Tempo dopo il poeta avrebbe avuto l’opportunità di conoscerlo di persona nello studio di un amico comune, lo scultore Francesco Messina. Il riferimento maschile al dedicatario della poesia si evince già nella seconda strofa dove è scritta precisamente l’allocuzione al dedicatario, ovvero: “O lontano”.
In questi versi Montale non si riferisce dunque alla donna amata, ma a un amico. Questo particolare è stato spesso equivocato perché nelle più recenti versioni della poesia, soprattutto nelle edizioni scolastiche, è stato tolto il riferimento al dedicatario e anche la dedica: caso che provocò parecchio sconcerto nel corso degli Esami di Stato nel 2008 dove una traccia rischiò di essere invalidata per un errore, dato che ai candidati veniva richiesto di commentare il “ruolo salvifico della figura femminile”.
Secondo la testimonianza del critico Silvio Ramat, Montale all’epoca non scrisse per intero il nome di Kniaseff per non essere tacciato di omosessualità, tema molto sensibile all’epoca.

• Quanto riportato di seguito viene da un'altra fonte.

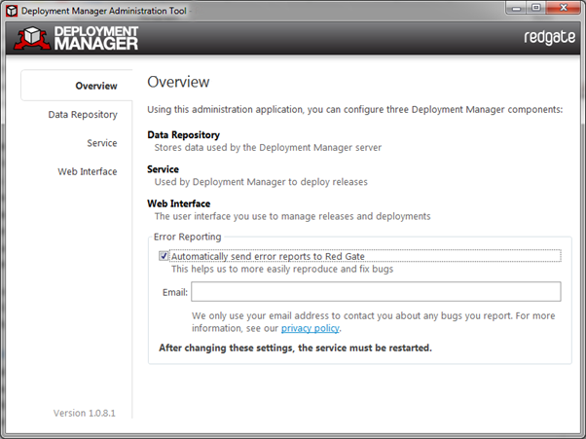Open the privacy policy link
Image resolution: width=586 pixels, height=439 pixels.
tap(311, 328)
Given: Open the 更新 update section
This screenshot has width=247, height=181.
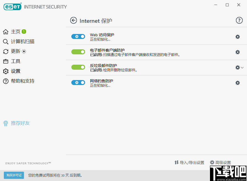Looking at the screenshot, I should [15, 51].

Trent’anni dopo il poeta ligure sarebbe tornato a parlare di Boris Kniaseff, quando scriveva recensioni di spettacolo per il “Corriere di informazione” (in quel periodo dedicò anche una poesia a Carla Fracci). Il ballerino russo dal “sorriso come l’acqua limpida” a quel punto ne aveva fatta di strada, Montale lo avrebbe citato ricordando il suo ruolo come coreografo nella prima di La fiera di Soročincy di Musorgskij tenutasi al “Teatro La Scala” nel maggio del 1955.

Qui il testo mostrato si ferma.